• _Try it_
Where the line containing "This screenshot has width=833, height=504." appears below, start there and repeat each line exactly to the end. Leave the pictures out.

• _Data excerpts_

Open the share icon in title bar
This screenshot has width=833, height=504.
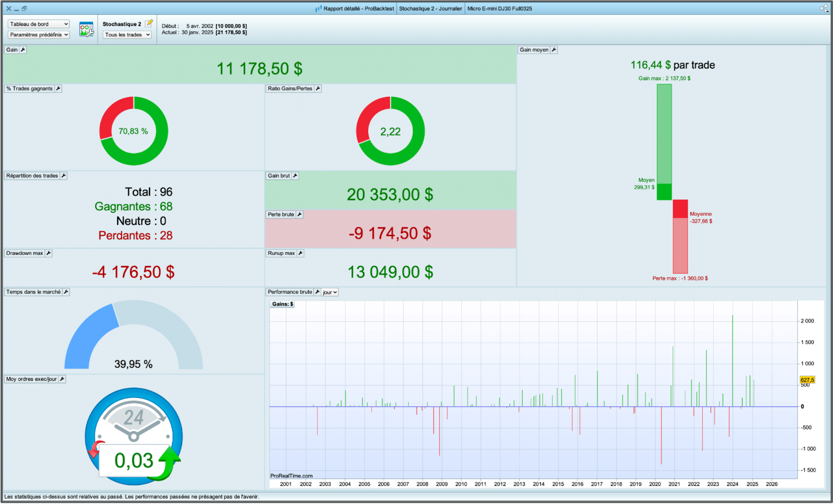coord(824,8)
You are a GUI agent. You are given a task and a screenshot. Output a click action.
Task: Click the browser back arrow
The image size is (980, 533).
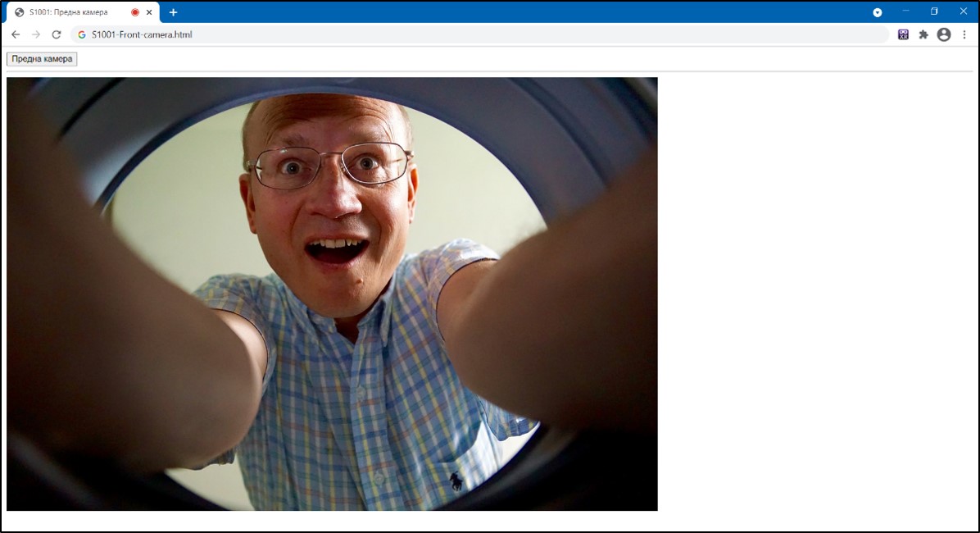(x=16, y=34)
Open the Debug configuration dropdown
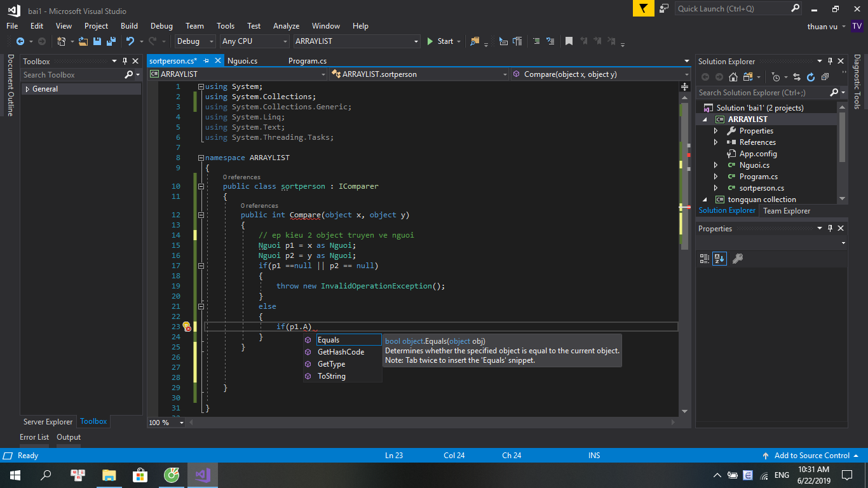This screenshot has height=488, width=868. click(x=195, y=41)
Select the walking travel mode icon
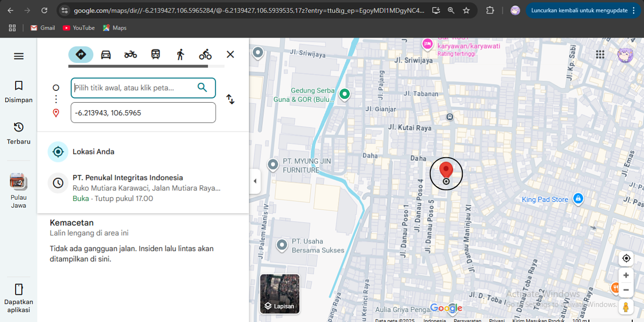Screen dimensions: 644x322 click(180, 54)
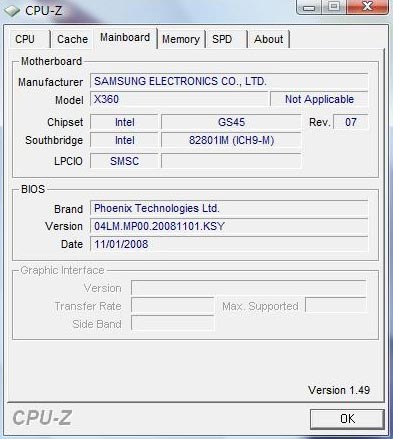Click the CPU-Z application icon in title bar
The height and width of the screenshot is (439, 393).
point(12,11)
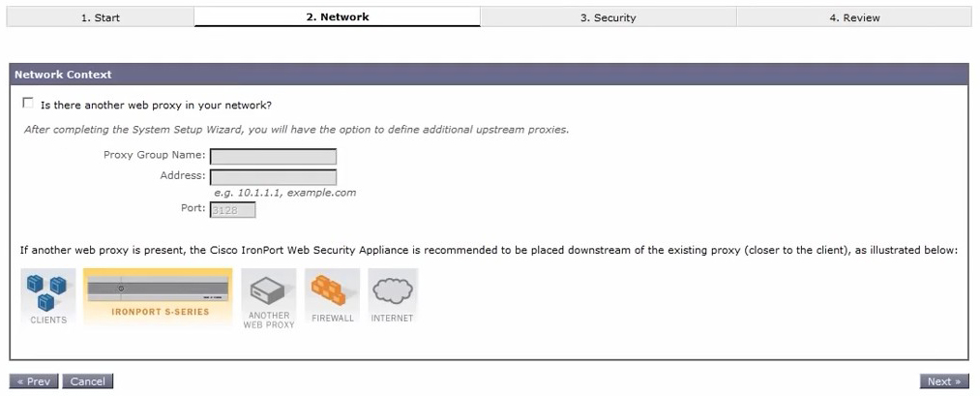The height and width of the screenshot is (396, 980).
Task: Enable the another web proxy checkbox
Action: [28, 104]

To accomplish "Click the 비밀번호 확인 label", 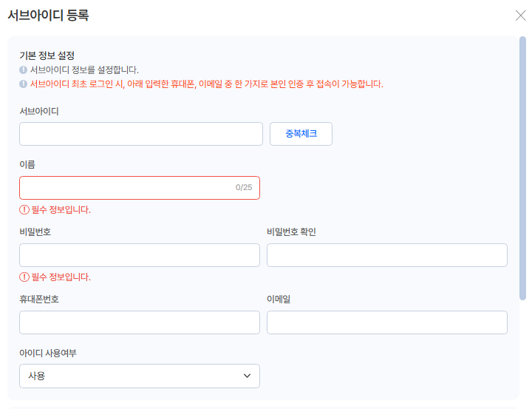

• _Answer_
This screenshot has width=833, height=504.
coord(824,8)
You are a GUI agent. You are given a task and a screenshot. Output a click action.
Task: Click the browser back arrow
The image size is (980, 533).
(x=16, y=34)
Open the Debug configuration dropdown
This screenshot has height=488, width=868. click(x=195, y=41)
Select the walking travel mode icon
Screen dimensions: 644x322 click(180, 54)
Click the CPU-Z application icon in title bar
The height and width of the screenshot is (439, 393).
point(12,11)
The height and width of the screenshot is (396, 980).
Task: Enable the another web proxy checkbox
Action: [28, 104]

To accomplish "Click the 비밀번호 확인 label", 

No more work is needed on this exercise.